══ Reading passage

Topic: Government Policies
The Editor, sir
I have been following the ongoing debate about devaluing the Jamaican dollar. Kudos to the Caribbean Policy Research Institute (CaPRI) on hosting the forum “Jamaica $100 to US $1: A Cause for Panic or an Opportunity for Growth?”. But, I cannot believe that devaluation is still being advocated as a strategy for growth.
In the article titled “Devaluation Solution Persists Despite Contrary Evidence” in the Financial Gleaner of 1 March 2013, Wilberne Persaud rightly stated that: “… devaluation of the Jamaican dollar does not really deliver increased exports and decreased imports. It did little over the years to correct incipient and chronic deficits in our balance of payments”.

════
══ Extracted records

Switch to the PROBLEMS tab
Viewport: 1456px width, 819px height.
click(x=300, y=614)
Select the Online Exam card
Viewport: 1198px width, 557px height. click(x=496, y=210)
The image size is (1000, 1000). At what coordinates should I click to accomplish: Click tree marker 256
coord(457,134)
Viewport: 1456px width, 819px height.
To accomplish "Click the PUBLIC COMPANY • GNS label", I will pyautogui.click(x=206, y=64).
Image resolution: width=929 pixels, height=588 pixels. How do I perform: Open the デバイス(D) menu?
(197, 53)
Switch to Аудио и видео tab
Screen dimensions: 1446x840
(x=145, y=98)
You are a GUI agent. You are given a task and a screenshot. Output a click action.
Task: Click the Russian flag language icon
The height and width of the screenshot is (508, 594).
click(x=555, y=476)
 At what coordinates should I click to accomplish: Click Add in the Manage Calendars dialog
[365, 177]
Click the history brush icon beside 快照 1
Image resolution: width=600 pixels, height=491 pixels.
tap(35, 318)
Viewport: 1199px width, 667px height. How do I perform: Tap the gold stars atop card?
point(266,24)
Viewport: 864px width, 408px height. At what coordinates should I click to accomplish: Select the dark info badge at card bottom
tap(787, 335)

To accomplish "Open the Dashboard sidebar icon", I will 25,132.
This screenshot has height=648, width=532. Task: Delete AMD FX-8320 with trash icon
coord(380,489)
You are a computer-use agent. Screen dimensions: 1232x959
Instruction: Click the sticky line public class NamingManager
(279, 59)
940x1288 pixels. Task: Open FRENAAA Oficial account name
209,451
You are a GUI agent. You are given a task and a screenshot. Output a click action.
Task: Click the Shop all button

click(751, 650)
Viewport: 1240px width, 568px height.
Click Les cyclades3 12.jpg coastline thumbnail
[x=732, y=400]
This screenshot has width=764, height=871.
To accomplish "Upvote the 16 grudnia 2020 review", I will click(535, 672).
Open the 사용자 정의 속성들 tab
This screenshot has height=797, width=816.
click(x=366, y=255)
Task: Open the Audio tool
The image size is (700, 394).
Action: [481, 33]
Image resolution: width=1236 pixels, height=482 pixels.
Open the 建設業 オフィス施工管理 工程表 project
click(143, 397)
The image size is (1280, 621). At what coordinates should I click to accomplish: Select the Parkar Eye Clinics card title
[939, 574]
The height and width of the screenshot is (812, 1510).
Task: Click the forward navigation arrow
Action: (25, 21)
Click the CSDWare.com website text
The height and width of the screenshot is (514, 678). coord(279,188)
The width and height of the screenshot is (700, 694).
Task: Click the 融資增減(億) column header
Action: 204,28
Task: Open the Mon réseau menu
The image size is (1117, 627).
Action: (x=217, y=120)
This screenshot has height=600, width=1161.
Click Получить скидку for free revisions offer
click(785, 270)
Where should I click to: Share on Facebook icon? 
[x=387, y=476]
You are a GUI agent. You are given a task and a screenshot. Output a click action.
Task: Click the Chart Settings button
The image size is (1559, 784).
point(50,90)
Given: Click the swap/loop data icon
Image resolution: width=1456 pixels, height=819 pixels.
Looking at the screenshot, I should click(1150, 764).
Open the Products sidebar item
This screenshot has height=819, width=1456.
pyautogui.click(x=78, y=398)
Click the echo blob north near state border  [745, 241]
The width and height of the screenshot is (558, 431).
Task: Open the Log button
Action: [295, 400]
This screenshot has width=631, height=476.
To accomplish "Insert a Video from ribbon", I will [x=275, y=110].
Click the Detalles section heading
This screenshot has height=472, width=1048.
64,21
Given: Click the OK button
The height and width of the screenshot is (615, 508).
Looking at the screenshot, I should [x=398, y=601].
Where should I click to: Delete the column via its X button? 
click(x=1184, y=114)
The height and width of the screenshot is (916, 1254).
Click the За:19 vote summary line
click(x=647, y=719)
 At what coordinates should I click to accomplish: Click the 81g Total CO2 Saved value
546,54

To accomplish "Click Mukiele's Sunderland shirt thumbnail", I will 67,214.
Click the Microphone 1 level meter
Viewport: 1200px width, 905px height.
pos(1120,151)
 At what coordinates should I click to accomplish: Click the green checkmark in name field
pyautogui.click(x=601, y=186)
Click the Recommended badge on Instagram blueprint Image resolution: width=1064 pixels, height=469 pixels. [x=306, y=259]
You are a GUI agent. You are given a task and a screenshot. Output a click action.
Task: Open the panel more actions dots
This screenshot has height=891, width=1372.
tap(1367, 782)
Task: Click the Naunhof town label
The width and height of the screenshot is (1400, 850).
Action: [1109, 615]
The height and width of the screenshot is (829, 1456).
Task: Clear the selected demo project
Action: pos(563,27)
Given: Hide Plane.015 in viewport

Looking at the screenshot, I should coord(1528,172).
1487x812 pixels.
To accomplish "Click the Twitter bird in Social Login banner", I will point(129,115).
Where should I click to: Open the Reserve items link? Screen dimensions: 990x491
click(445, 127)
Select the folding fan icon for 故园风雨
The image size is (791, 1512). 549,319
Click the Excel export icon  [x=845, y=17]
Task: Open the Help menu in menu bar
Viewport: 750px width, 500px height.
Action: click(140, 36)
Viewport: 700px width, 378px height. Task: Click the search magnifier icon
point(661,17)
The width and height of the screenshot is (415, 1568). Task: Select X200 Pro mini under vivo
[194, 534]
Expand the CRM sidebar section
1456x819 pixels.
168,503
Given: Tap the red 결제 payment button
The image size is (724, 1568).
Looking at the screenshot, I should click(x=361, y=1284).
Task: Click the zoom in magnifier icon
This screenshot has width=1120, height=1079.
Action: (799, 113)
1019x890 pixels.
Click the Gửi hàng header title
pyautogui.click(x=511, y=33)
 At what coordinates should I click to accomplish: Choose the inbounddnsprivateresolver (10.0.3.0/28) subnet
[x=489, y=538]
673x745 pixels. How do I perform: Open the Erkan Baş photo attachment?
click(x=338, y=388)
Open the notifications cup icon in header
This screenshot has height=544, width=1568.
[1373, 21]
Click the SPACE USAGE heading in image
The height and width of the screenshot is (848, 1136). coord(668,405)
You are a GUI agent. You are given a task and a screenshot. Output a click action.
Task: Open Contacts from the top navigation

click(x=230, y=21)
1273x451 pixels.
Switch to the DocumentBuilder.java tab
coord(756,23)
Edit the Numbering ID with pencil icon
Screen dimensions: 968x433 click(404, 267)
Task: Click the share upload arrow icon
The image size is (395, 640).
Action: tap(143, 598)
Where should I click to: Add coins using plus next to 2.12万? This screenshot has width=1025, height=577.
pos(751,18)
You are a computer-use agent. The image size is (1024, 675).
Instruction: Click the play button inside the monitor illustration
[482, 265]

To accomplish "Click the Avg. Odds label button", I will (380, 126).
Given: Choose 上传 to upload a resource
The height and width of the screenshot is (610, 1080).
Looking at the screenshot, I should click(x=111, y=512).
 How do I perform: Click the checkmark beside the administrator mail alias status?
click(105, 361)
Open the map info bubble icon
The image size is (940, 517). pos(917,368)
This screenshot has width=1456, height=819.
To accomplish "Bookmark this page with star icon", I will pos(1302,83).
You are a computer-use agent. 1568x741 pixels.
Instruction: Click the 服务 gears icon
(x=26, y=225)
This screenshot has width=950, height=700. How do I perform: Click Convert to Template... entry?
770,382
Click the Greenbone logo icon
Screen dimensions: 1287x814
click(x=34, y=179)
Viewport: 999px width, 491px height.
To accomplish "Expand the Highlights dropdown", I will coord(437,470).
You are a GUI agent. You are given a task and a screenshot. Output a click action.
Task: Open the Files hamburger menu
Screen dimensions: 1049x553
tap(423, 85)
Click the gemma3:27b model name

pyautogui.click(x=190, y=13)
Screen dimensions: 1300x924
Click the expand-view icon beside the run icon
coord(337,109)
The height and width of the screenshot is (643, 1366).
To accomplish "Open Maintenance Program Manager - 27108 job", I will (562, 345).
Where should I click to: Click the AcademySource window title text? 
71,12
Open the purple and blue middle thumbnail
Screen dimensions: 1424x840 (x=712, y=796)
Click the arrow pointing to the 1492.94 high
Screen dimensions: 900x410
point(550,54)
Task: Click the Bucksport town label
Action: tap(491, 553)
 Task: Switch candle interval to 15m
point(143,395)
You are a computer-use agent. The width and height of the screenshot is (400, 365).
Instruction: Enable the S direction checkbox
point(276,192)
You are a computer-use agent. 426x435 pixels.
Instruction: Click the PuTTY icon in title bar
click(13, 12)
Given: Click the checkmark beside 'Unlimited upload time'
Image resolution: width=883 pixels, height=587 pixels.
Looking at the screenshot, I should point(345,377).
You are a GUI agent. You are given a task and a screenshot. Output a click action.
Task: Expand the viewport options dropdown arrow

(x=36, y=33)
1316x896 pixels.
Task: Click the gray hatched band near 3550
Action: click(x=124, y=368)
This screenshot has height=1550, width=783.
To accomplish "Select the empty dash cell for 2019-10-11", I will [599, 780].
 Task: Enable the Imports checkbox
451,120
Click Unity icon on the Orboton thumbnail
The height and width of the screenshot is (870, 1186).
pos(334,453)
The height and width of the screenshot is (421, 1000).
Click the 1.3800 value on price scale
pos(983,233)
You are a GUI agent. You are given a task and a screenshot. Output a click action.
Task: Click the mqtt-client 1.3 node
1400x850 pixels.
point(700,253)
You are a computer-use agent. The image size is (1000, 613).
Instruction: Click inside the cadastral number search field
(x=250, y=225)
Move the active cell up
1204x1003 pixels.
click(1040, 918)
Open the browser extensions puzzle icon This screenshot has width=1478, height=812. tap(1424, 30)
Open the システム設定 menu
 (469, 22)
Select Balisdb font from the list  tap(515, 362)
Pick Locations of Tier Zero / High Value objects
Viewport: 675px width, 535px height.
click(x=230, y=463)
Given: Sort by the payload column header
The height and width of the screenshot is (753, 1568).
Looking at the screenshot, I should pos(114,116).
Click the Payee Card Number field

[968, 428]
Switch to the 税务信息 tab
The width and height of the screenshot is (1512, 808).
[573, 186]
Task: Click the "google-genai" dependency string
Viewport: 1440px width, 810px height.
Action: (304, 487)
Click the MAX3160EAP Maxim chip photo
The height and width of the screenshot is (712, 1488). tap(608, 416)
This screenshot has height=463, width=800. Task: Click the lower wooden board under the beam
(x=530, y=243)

════

**Exercise aim**
From the letter on devaluing the Jamaican dollar, list every passage that appears inside quotation marks.

**Reply to the task**
1. Jamaica $100 to US $1: A Cause for Panic or an Opportunity for Growth?
2. Devaluation Solution Persists Despite Contrary Evidence
3. … devaluation of the Jamaican dollar does not really deliver increased exports and decreased imports. It did little over the years to correct incipient and chronic deficits in our balance of payments